━━━━━ EXTRACTED MATERIAL ━━━━━

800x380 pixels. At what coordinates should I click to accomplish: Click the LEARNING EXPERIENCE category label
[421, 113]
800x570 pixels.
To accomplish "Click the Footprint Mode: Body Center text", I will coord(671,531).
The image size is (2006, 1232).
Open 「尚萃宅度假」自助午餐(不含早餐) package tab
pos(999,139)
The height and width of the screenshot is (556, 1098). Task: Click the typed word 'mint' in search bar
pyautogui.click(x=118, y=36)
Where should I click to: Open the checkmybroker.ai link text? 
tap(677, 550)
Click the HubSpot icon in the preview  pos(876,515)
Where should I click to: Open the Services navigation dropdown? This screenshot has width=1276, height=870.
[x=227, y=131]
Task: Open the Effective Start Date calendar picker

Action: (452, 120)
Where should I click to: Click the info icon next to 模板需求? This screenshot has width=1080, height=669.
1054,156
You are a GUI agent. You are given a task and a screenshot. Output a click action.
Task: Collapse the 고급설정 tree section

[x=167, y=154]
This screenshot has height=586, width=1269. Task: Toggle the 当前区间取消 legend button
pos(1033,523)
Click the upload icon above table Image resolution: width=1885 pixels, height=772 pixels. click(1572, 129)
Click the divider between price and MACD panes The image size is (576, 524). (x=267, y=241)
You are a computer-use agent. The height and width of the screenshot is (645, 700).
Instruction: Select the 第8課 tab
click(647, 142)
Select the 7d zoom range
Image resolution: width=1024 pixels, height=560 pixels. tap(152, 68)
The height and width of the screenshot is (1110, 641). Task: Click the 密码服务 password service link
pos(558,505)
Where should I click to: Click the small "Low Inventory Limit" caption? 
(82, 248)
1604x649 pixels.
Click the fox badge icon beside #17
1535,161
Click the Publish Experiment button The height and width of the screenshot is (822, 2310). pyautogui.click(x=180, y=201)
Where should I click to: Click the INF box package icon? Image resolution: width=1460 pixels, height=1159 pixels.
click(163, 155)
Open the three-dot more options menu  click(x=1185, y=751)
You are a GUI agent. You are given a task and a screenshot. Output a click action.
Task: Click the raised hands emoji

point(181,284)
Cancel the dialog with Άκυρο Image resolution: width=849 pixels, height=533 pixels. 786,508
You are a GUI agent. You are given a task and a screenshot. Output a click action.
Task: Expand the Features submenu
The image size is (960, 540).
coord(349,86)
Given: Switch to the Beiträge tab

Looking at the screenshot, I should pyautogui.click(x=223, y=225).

━━━━━

**PROMPT**
Set down the entries above once more, verbatim.

**EXERCISE RESPONSE**
800x380 pixels. At what coordinates should I click to accomplish: Click the LEARNING EXPERIENCE category label
[421, 113]
800x570 pixels.
To accomplish "Click the Footprint Mode: Body Center text", I will coord(671,531).
The image size is (2006, 1232).
Open 「尚萃宅度假」自助午餐(不含早餐) package tab
pos(999,139)
The height and width of the screenshot is (556, 1098). Task: Click the typed word 'mint' in search bar
pyautogui.click(x=118, y=36)
Where should I click to: Open the checkmybroker.ai link text? 
tap(677, 550)
Click the HubSpot icon in the preview  pos(876,515)
Where should I click to: Open the Services navigation dropdown? This screenshot has width=1276, height=870.
[x=227, y=131]
Task: Open the Effective Start Date calendar picker

Action: (452, 120)
Where should I click to: Click the info icon next to 模板需求? This screenshot has width=1080, height=669.
1054,156
You are a GUI agent. You are given a task and a screenshot. Output a click action.
Task: Collapse the 고급설정 tree section

[x=167, y=154]
This screenshot has height=586, width=1269. Task: Toggle the 当前区间取消 legend button
pos(1033,523)
Click the upload icon above table Image resolution: width=1885 pixels, height=772 pixels. click(1572, 129)
Click the divider between price and MACD panes The image size is (576, 524). (x=267, y=241)
You are a computer-use agent. The height and width of the screenshot is (645, 700).
Instruction: Select the 第8課 tab
click(647, 142)
Select the 7d zoom range
Image resolution: width=1024 pixels, height=560 pixels. tap(152, 68)
The height and width of the screenshot is (1110, 641). Task: Click the 密码服务 password service link
pos(558,505)
Where should I click to: Click the small "Low Inventory Limit" caption? 
(82, 248)
1604x649 pixels.
Click the fox badge icon beside #17
1535,161
Click the Publish Experiment button The height and width of the screenshot is (822, 2310). pyautogui.click(x=180, y=201)
Where should I click to: Click the INF box package icon? Image resolution: width=1460 pixels, height=1159 pixels.
click(163, 155)
Open the three-dot more options menu  click(x=1185, y=751)
You are a GUI agent. You are given a task and a screenshot. Output a click action.
Task: Click the raised hands emoji

point(181,284)
Cancel the dialog with Άκυρο Image resolution: width=849 pixels, height=533 pixels. 786,508
You are a GUI agent. You are given a task and a screenshot. Output a click action.
Task: Expand the Features submenu
The image size is (960, 540).
coord(349,86)
Given: Switch to the Beiträge tab

Looking at the screenshot, I should pyautogui.click(x=223, y=225).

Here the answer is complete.